A lot of times I write the funny because funny is the best answer I have. You know I have small children, right? My entire day is questions. The best answer? The funny one.
But I also sometimes have an answer that’s… (gulp) all poetic and stuff. Yes, I write stories, and poems. Mostly about my wee ones, sometimes about me (I am often the backdrop, the setting), occasionally about my father and beloved memories of our farm. (Well, mostly beloved. Except for planting potatoes in cement soil gardens when it’s 40 degrees. Or cutting thistles. In fields of thistles. But otherwise… pretty beloved.)
My poem, “A Natural History of Kansas” was accepted recently by Blast Furnace Press. The theme for this issue was “lost things.” I write sometimes (with some solemnity, I fear) about lost things that hurt: my strength, my ability to fight depression, my youth, my ability to trust, the damn audio book.
I also know that my children are a lost things retrieval system – yes, we lose mittens and books and endless legos, but every day, they retrieve and carefully lay at my feet, dusted off from their sandbox, innocence and joy.
And wonder. In a gripped arrowhead.
A Natural History of Kansas
Two small savages stand up under a yellow sun.
Sweaty foreheads press together and
their skin smells of old pennies.
“Lemme see! Let ME see!” is the old war cry.
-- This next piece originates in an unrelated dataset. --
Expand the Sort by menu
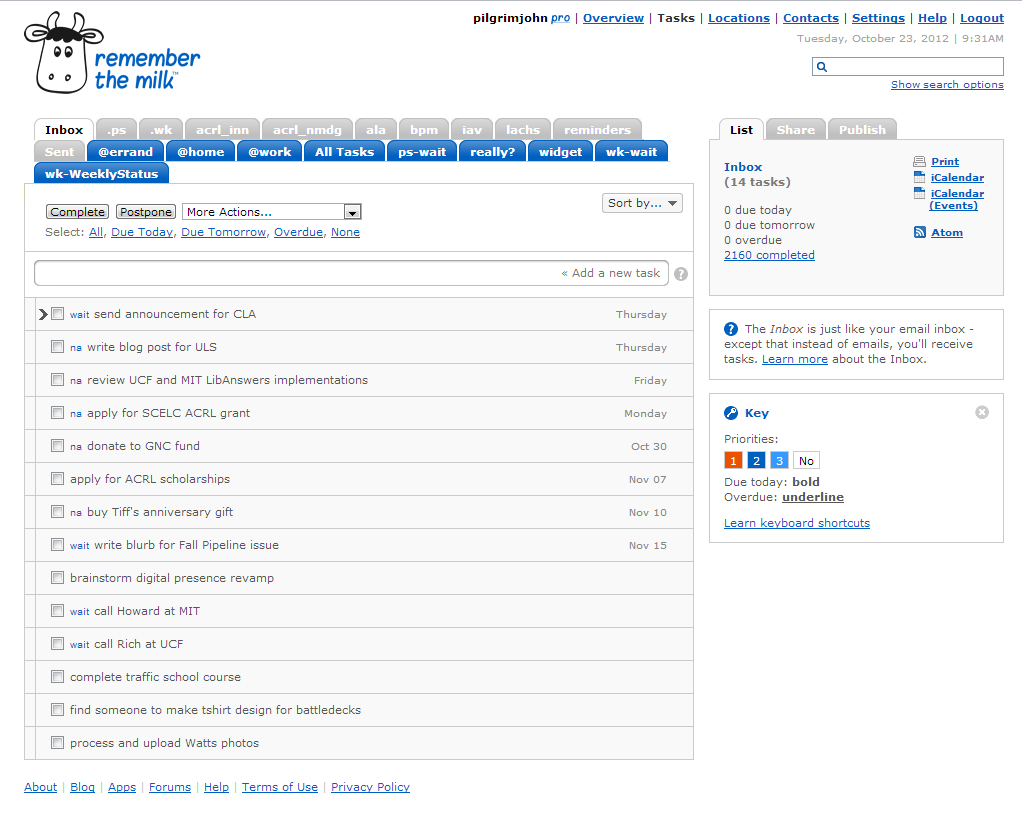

The arrowhead falls to the ground.
The blonde one grabs it with a whoop and glee; he darts
across the yard, running now, head down, small feet a fat blur
in red dust.
The red head gives chase, but he is a small one.
This does much damage.
Silt and clay offer no ceremony and my
lesson on sharing sputters out.
Hours later, a miracle while hanging laundry.
The stubborn arrowhead is found.
I gasp and grasp its warm pinch.
Brown, pointed piece of flint, it cuts in and strikes a match in me.
My father’s farm. An oak grove.
Silt in the creekbed and there, the sharp shape.
Sunlight dapples my eyes and my father leans in.
Stretching trees and silence and water.
The way it is and was and always should be.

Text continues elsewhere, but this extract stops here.